§ TAREFAS
**1)** Sobre a nota explicativa acerca do crime de tortura:
(a) Qual artigo e inciso da Constituição Federal definem a tortura como crime inafiançável e insuscetível de graça ou anistia?
(b) Por qual decreto foi ratificada a Convenção Interamericana para Prevenir e Punir a Tortura?
(c) Contra a decisão de qual tribunal é interposto o Recurso Ordinário Constitucional?
**2)** Escreva a continuação da nota explicativa sobre a imprescritibilidade da tortura a partir da última frase apresentada.

§ DOCUMENTO DE ORIGEM
------------
Fortaleza/CE, 20 de março de 2025.
Joaquim Pedro de Morais Filho
CPF: 133.036.496-18
NOTA EXPLICATIVA
O presente Recurso Ordinário Constitucional, interposto contra a decisão do Superior Tribunal de Justiça (STJ) no Habeas Corpus nº 954477 - CE (2024/0396292-8), é fundamentado na gravidade excepcional dos fatos narrados e na natureza imprescritível do crime de tortura, conforme estabelecido no ordenamento jurídico brasileiro e nas leis internacionais que vinculam o Estado brasileiro. Ressalta-se, com veemência, que o crime de tortura não prescreve e, portanto, este processo possui caráter eterno até que os culpados sejam devidamente identificados, julgados e punidos, em nome da justiça e da dignidade humana.
A Constituição Federal, em seu artigo 5º, inciso XLII, estabelece que a tortura é crime inafiançável e insuscetível de graça ou anistia, enquanto a Lei nº 9.455/1997, em seu artigo 6º, consagra sua imprescritibilidade, alinhando-se aos preceitos do artigo 5º, § 2º, da CF/88, que incorpora os direitos e garantias decorrentes de tratados internacionais. Nesse sentido, a Convenção contra a Tortura e Outros Tratamentos ou Penas Cruéis, Desumanos ou Degradantes (Decreto nº 40/1991) e a Convenção Interamericana para Prevenir e Punir a Tortura (Decreto nº 98.386/1989), ratificadas pelo Brasil, impõem ao Estado a obrigação indeclinável de prevenir, investigar e punir atos de tortura, sem limitação temporal. Estes instrumentos internacionais, de força normativa supralegal, classificam a tortura como um crime de lesa-humanidade, cuja persecução não admite trégua ou esquecimento, sob pena de o Brasil violar seus compromissos perante a comunidade internacional.
A imprescritibilidade do crime de tortura reflete sua barbárie intrínseca, um atentado à essência da humanidade que não pode ser tolerado ou diluído pelo decurso do tempo. Assim, este caso, enquanto não houver justiça plena – com a apuração rigorosa dos fatos e a punição exemplar dos responsáveis, sejam eles agentes penitenciários como Rodolfo Rodrigues de Araújo (CPF 034.160.793-29) ou autoridades omissas como o TJCE, a Corregedoria Local e os diretores da unidade prisional –, permanecerá vivo e pulsante. Sempre que oportuno, retornará ao STJ com ainda mais vigor, pois a tortura é uma chaga aberta na sociedade que clama por reparação contínua e incansável.
------------
§ DADOS FORNECIDOS
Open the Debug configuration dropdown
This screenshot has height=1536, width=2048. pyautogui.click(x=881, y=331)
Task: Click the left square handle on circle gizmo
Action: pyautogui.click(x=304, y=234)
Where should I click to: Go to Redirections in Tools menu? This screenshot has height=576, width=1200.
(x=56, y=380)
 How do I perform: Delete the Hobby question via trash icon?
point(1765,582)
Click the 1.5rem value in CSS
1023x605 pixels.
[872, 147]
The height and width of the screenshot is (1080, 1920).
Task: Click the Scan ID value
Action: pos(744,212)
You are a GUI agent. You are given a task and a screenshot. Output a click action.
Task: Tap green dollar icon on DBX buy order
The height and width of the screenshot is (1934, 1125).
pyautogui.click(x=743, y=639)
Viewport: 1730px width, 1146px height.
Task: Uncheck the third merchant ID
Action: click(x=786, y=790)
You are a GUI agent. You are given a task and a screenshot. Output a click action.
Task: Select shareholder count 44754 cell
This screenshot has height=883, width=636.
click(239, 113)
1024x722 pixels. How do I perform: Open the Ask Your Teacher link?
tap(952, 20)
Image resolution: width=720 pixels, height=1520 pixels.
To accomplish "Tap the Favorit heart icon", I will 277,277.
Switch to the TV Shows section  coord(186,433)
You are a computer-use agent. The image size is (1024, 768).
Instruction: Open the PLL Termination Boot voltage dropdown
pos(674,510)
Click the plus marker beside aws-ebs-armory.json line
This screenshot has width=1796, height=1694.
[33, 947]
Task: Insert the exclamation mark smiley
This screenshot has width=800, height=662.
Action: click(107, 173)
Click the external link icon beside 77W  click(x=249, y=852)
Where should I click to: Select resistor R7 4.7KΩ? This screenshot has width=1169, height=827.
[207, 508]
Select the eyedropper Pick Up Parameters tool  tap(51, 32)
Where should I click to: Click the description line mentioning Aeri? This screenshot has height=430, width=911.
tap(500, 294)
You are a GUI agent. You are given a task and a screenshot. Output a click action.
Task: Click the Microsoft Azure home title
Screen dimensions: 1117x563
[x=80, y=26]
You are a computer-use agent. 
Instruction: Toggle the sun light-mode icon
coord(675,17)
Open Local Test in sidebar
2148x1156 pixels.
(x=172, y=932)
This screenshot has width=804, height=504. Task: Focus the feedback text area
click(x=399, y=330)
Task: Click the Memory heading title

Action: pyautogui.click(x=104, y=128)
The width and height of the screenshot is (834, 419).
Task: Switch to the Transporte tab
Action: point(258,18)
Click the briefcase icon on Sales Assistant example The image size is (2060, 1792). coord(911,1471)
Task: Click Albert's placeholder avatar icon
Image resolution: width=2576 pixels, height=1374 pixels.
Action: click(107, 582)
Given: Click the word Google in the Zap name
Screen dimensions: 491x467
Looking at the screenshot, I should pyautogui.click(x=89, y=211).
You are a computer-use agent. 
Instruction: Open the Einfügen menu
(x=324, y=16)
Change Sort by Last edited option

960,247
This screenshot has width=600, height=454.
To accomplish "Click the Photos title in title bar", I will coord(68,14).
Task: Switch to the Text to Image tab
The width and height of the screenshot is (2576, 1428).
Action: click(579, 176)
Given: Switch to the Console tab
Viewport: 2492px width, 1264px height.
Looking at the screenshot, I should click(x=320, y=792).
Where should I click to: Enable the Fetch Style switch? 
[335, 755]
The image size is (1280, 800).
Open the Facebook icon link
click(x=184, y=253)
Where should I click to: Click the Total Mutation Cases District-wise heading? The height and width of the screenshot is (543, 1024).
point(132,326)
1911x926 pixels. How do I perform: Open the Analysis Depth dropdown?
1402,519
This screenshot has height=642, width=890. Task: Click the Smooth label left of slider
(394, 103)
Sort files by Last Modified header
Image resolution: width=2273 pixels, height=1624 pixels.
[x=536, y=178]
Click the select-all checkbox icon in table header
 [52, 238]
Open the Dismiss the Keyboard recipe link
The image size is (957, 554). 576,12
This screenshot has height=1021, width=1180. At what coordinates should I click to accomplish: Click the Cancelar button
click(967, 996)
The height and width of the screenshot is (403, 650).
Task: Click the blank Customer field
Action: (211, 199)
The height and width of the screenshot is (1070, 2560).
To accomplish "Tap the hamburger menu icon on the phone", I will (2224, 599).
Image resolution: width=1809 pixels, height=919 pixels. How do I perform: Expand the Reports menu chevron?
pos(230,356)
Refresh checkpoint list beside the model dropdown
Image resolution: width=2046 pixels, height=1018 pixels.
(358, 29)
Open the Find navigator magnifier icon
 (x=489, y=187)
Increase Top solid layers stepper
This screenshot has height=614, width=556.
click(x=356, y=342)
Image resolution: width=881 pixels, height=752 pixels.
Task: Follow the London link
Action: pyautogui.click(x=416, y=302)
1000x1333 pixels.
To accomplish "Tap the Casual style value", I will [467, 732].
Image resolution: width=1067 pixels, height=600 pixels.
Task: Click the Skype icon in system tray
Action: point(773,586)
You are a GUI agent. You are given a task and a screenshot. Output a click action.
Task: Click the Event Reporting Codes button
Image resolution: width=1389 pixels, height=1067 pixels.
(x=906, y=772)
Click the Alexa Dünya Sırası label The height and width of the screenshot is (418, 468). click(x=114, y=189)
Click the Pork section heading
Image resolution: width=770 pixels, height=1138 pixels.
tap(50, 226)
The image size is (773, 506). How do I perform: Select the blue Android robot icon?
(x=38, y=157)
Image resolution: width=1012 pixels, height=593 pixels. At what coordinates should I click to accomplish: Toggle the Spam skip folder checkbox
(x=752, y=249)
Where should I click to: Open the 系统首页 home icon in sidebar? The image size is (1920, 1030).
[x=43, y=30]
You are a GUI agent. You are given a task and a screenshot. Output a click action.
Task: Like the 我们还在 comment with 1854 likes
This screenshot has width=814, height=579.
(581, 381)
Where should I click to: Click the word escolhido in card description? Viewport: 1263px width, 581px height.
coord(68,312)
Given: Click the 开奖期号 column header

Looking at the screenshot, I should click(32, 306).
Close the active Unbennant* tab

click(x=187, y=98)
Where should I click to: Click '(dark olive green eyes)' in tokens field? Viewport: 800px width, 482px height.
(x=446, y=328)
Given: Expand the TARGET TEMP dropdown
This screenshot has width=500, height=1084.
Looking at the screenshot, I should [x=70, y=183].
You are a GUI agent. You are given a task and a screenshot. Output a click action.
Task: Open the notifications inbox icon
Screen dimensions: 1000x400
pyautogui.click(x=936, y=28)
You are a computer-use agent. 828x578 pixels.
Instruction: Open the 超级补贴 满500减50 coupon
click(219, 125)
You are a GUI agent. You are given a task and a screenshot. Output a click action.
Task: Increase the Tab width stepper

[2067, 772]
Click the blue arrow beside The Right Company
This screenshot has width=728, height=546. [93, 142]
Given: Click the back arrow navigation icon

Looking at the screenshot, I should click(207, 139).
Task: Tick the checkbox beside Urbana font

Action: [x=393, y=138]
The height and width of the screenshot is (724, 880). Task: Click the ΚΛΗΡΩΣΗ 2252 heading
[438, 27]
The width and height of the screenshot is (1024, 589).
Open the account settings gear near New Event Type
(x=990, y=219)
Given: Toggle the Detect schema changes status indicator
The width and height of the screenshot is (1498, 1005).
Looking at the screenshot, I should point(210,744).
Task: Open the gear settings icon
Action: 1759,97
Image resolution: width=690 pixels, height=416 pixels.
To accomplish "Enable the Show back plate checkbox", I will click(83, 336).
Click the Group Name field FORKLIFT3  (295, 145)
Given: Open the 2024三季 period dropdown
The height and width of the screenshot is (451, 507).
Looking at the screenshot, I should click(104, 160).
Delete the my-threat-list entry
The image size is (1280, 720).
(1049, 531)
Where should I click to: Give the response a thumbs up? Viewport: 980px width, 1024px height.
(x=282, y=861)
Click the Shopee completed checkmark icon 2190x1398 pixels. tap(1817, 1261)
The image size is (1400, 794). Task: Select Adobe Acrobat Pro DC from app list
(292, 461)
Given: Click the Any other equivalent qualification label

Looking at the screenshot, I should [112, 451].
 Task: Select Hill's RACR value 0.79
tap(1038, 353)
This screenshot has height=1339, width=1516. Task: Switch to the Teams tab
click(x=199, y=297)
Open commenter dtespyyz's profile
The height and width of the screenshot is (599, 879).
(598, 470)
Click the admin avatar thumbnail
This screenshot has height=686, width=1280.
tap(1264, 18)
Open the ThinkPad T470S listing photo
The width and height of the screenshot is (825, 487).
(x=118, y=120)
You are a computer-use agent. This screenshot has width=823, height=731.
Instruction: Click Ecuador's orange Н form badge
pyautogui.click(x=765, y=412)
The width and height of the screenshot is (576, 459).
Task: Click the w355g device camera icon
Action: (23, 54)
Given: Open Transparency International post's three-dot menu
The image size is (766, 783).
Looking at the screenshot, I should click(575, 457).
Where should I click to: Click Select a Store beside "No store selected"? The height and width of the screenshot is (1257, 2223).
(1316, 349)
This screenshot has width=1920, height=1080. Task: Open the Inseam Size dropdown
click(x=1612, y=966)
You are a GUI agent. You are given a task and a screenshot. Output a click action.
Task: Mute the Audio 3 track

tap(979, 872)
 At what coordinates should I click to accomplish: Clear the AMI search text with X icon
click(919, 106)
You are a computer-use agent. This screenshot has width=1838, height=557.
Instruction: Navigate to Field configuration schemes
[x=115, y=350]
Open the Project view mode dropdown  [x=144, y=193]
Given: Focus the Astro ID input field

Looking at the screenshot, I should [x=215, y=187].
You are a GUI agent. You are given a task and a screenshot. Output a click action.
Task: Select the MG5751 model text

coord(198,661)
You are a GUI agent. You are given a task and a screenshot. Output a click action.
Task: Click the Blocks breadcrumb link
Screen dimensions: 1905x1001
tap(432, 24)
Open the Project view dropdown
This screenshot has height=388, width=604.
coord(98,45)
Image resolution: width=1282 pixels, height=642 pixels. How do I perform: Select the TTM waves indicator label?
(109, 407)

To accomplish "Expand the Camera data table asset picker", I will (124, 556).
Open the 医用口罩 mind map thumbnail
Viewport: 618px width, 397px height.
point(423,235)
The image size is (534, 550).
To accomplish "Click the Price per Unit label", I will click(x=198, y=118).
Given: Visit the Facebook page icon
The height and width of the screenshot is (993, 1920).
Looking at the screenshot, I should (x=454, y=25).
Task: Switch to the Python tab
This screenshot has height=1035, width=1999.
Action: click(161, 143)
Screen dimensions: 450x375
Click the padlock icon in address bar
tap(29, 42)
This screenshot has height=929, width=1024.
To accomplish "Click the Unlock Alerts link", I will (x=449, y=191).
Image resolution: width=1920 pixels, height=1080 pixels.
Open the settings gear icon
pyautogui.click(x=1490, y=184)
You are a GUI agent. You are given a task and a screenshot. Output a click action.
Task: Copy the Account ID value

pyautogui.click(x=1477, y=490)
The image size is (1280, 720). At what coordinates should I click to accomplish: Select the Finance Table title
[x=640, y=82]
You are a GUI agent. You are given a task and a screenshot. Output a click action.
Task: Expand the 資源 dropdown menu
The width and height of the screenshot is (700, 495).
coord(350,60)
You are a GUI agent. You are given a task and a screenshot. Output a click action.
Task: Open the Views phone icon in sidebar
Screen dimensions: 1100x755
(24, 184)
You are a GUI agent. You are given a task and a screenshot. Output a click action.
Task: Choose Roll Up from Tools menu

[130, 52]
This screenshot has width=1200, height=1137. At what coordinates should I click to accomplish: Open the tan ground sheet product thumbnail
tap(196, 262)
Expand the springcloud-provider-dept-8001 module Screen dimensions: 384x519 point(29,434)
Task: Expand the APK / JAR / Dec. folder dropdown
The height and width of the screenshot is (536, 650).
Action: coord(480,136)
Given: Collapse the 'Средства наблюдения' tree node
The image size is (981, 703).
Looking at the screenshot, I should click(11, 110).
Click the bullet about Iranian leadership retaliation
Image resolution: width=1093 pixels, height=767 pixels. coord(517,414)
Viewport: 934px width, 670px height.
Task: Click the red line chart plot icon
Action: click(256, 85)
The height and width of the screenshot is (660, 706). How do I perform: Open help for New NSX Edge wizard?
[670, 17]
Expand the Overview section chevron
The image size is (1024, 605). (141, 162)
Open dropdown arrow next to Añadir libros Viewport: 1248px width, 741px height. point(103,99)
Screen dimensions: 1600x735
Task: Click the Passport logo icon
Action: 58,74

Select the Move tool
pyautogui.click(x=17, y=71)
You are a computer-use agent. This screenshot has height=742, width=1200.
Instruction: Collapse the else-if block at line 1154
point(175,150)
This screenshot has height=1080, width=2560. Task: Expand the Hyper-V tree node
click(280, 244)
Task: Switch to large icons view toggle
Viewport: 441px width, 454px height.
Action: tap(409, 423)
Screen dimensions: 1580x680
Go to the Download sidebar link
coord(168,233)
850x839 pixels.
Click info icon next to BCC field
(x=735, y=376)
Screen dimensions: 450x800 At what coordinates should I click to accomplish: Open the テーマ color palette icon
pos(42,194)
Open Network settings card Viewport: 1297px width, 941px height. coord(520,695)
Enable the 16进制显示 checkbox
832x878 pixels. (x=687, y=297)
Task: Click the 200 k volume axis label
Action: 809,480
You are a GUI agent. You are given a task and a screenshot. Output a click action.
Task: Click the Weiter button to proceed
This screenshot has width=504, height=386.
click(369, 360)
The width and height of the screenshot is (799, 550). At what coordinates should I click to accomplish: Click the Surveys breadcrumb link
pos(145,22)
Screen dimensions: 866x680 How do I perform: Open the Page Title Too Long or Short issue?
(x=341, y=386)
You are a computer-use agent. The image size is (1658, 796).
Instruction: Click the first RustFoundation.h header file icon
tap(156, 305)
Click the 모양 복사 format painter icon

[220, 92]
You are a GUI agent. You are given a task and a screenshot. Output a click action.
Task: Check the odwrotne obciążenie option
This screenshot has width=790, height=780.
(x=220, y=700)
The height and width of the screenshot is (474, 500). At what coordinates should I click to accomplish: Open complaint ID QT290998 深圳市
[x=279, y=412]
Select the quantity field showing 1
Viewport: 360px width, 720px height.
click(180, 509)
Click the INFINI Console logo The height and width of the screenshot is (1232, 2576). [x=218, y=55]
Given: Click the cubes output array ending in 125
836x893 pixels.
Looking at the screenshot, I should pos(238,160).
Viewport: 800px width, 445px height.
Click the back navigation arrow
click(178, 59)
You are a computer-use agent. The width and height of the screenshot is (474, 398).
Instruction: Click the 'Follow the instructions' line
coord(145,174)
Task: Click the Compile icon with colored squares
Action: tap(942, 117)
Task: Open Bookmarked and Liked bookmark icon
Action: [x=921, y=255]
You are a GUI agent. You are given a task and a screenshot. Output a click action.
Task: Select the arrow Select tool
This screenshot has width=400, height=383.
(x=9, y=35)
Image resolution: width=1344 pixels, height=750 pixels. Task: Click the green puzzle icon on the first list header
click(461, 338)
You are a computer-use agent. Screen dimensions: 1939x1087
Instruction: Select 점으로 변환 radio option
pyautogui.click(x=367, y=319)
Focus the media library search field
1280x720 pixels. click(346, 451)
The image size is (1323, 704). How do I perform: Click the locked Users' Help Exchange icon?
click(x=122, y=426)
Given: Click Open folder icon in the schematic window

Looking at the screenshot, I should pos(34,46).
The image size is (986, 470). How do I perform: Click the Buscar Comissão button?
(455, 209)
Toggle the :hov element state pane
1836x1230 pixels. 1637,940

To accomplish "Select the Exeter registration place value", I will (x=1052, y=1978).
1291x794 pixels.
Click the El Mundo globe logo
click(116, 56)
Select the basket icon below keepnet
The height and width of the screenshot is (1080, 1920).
------------
§ RESPOSTAS
**1)**
(a) Artigo 5º, inciso XLII.
(b) Decreto nº 98.386/1989.
(c) Superior Tribunal de Justiça (STJ).

**2)**
A omissão do Tribunal de Justiça do Estado do Ceará, ao não investigar denúncias detalhadas e documentadas, perpetua a impunidade e afronta diretamente o artigo 1º, inciso III, da CF/88 (Princípio da Dignidade da Pessoa Humana), o artigo 5º, inciso III (proibição da tortura) e o artigo 5º, inciso XLIX (garantia de integridade física e moral dos presos). Tal inércia não é apenas uma falha processual, mas uma conivência tácita com a barbárie, que o STF, como guardião máximo da Constituição, tem o dever de corrigir. A jurisprudência do STF, como no julgamento da ADPF 153 (Rel. Min. Ayres Britto, 29/04/2010), reforça que crimes atentatórios aos direitos humanos, como a tortura, não se submetem a prescrição, exigindo do Estado uma resposta perene e inflexível.
Portanto, este processo não encontra limite no tempo ou na instância judicial. A tortura, por sua natureza hedionda e por sua proscrição absoluta nas leis nacionais e internacionais, torna esta demanda um compromisso eterno com a justiça. Até que os culpados paguem pelo que fizeram – sejam os executores diretos, sejam os omissos que permitiram a continuidade da violência –, este caso ressurgirá, com força redobrada, para exigir do STJ e de qualquer tribunal a devida atuação, em respeito às vítimas e à ordem jurídica global que repudia tais atos.
Fortaleza/CE, 20 de março de 2025.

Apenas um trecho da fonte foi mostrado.